Cada verano hay ciertos temas que se imponen en las conversaciones de este lado del charco. Este año, además del repaso casi obligado de la actualidad política de la Argentina, es la codicia del real estate la que está en boca de todos. Casas que se construyen extremando al máximo la interpretación de lo permitido, proliferación de barrios cerrados, desarrollos inmobiliarios donde antes había montañas de arena con vista al mar y complejos de apartamentos donde antes había bosque. Aquí, donde el consumidor final fue reemplazado por el inversor, los vecinos están en camino de perder sus playas así como ese carácter de pequeño pueblo que durante años atrajo a amantes del savoir vivre de todo el mundo.
Como ya sucedió en Punta del Este, plagada de edificios altos, o en La Barra, que quedó desorientada, la construcción desmedida y desenfrenada llegó a José Ignacio. Los contenedores de basura rebalsan con restos de obra, aparecen materiales y alturas que hasta hace poco no estaban permitidos, y proyectos con permisos de ciertas medidas finalmente se venden cuatro veces más chicos.
“No estoy en contra del desarrollo pero este no parece sustentable. Es pan para hoy y hambre para mañana. El balneario más elite y exclusivo de Latinoamérica en diez años dejará de serlo. Va perdiendo su esencia porque la infraestructura geográfica es siempre la misma: una punta con dos bahías, una playa elegida según donde sople el viento. El área en metros cuadrados es lo que es. Algunos amigos me dicen que, si se desarrolla el alrededor, el valor de mi propiedad aumenta. Quizá sea cierto pero, al mismo tiempo, es mi hogar y no le pongo precio”, resume Bussy.
El caso más reciente es sobre la Playa Mansa, allí donde se juntan los enamorados de los atardeceres. En un predio de 7 hectáreas entre el mar y la ruta 10, pasando el hotel Bahía Vik y los 40 lotes del barrio privado El Secreto con mansiones que miran al horizonte, los mismos desarrolladores proyectan un Hotel de Campo con 14 habitaciones en una planta alta y otras 12 distribuidas en seis bungalows, además de spa, galería de arte, gimnasio y café literario. El problema es que, por la tipología del terreno, necesitarían construir sobre la franja de 150 metros protegida por ley, por lo que precisan de una excepción a la normativa, una herramienta administrativa que se da con el visto bueno del intendente y la aprobación de la Junta Departamental de Maldonado.
Fuentes cercanas al futuro Hotel de Campo aseguraron que el proyecto es algo bueno para la comunidad porque, si bien es una propiedad privada y podrían estar loteando y cerrando todo, es de baja densidad y mantendrá el acceso a la playa de los vecinos.

== ÍTEMS PROPORCIONADOS ==
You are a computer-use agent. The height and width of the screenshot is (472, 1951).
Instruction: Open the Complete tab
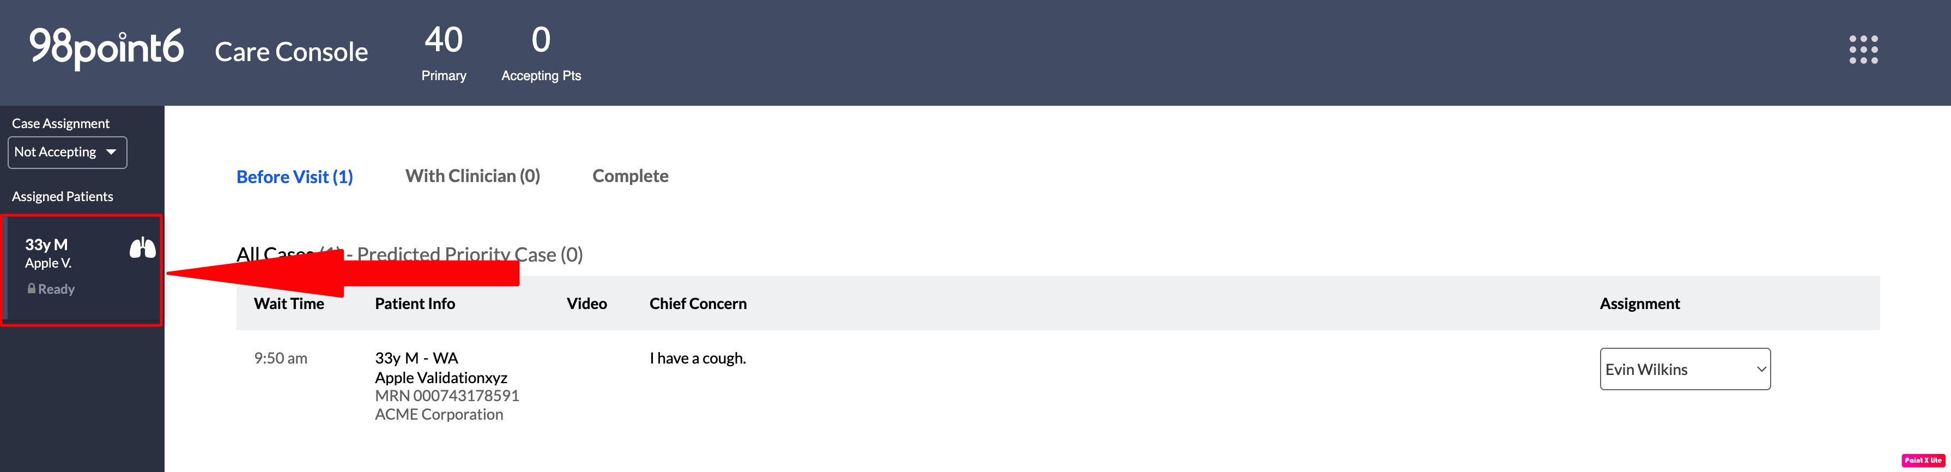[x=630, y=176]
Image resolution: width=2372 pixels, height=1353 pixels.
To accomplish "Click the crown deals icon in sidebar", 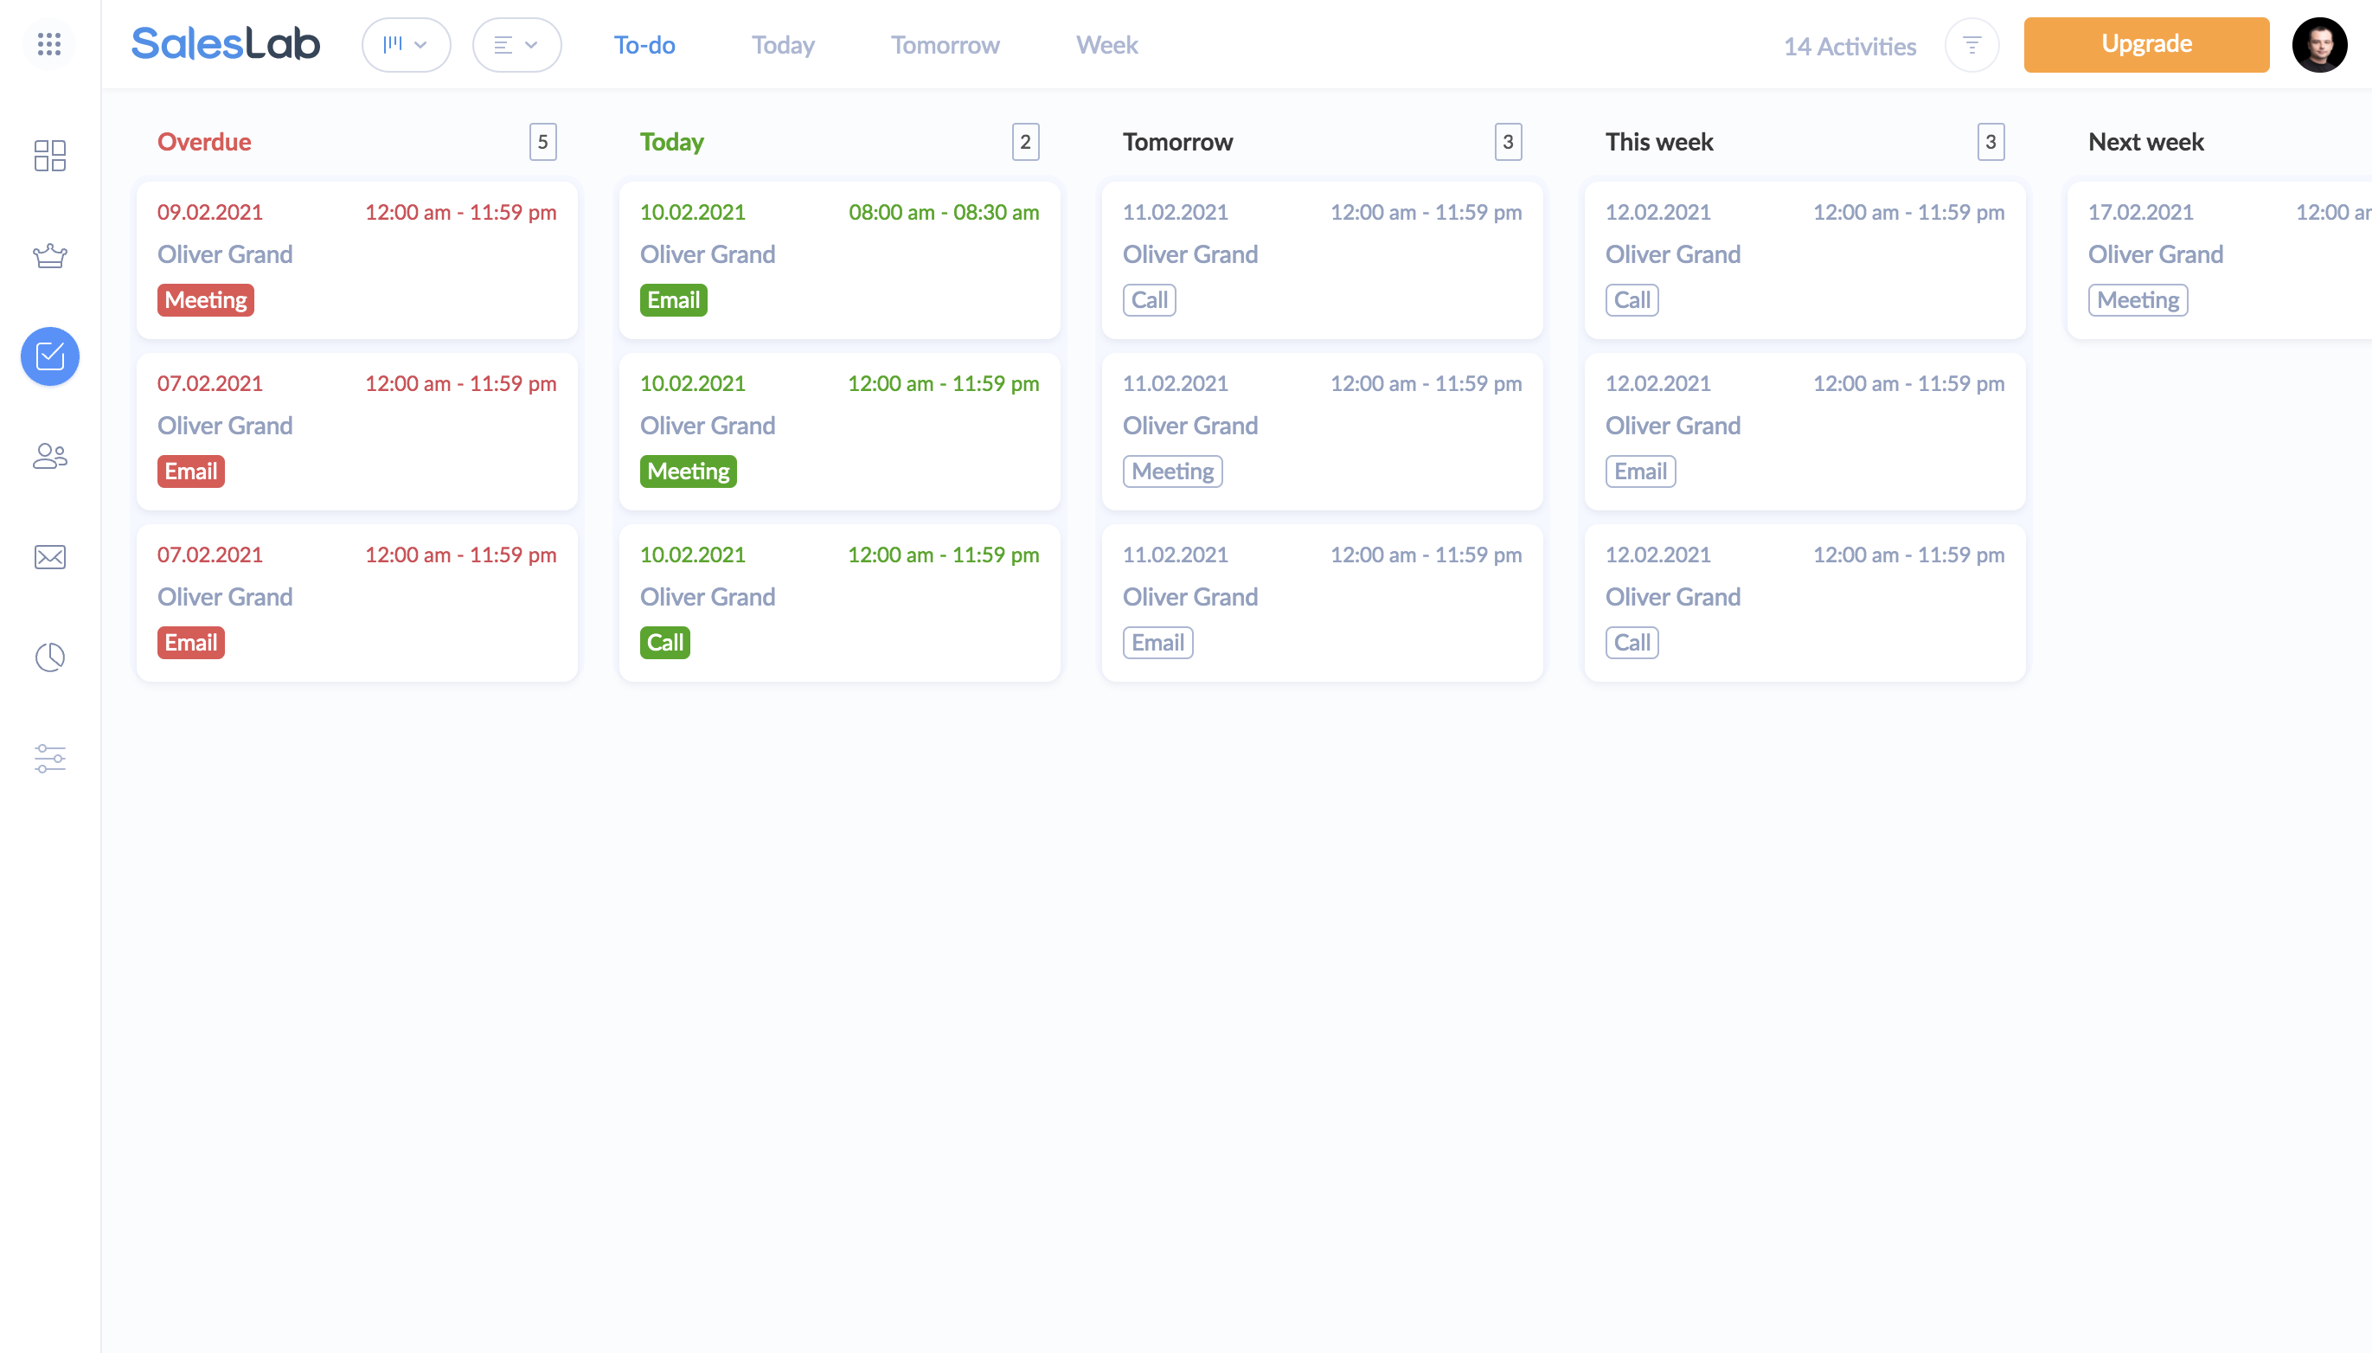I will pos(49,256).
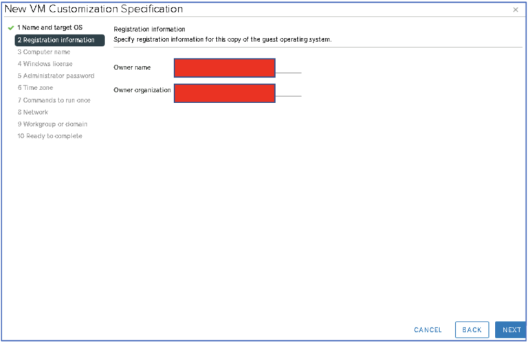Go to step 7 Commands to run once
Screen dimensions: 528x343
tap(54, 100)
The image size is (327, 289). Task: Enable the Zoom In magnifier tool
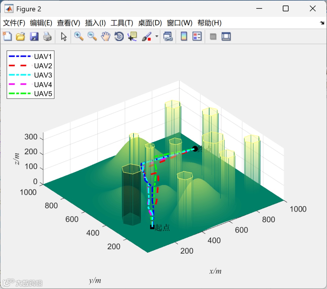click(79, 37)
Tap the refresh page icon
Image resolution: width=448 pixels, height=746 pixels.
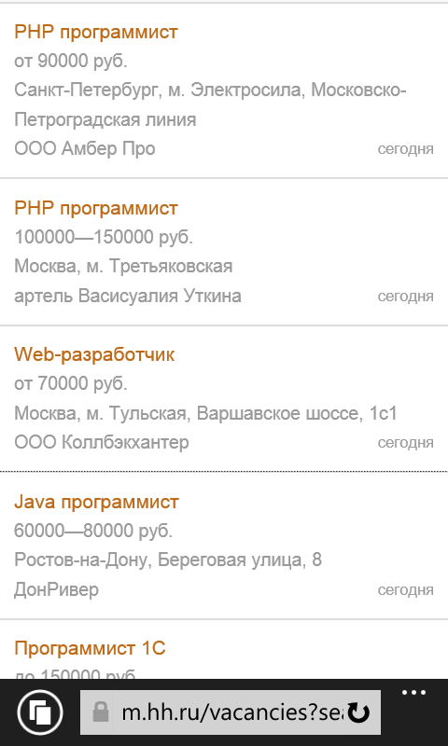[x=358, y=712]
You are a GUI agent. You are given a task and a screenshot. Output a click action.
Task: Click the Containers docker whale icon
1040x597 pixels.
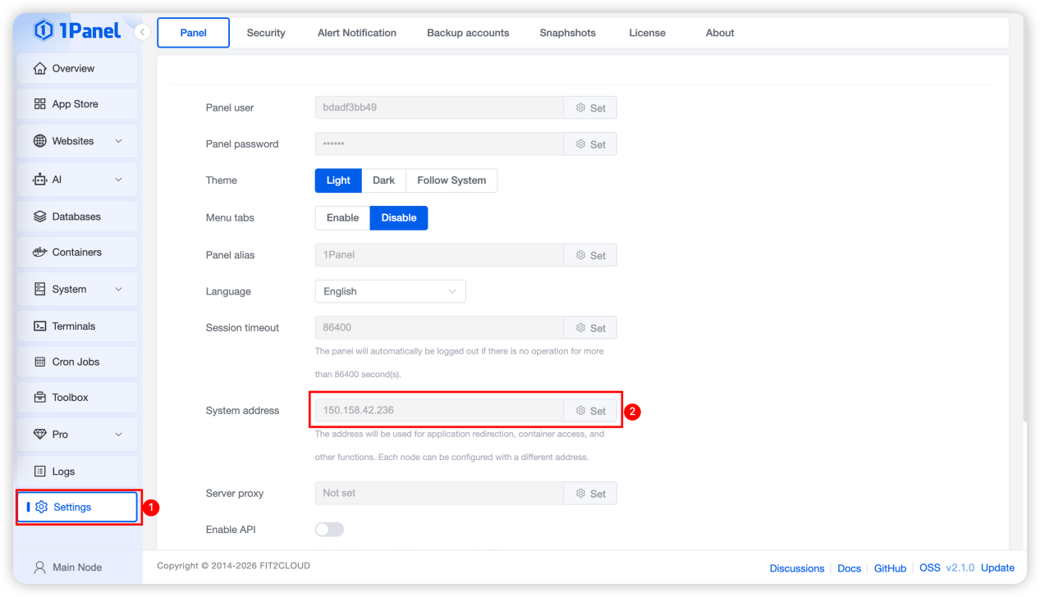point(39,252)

== OBJETIVOS ==
1. Vuelve a escribir el pasaje del texto de lectura que empieza en "Cada verano hay" y termina en "todo el mundo.".
2. Según el texto de lectura, ¿cuántas hectáreas tiene el predio donde se proyecta el Hotel de Campo?
3. Enumera todas las instalaciones que, de acuerdo con el texto de lectura, tendría el Hotel de Campo además de las habitaciones y los bungalows.

== RESPUESTAS POR TAREA ==
1.
Cada verano hay ciertos temas que se imponen en las conversaciones de este lado del charco. Este año, además del repaso casi obligado de la actualidad política de la Argentina, es la codicia del real estate la que está en boca de todos. Casas que se construyen extremando al máximo la interpretación de lo permitido, proliferación de barrios cerrados, desarrollos inmobiliarios donde antes había montañas de arena con vista al mar y complejos de apartamentos donde antes había bosque. Aquí, donde el consumidor final fue reemplazado por el inversor, los vecinos están en camino de perder sus playas así como ese carácter de pequeño pueblo que durante años atrajo a amantes del savoir vivre de todo el mundo.

2. El predio tiene 7 hectáreas.

3.
- Spa
- Galería de arte
- Gimnasio
- Café literario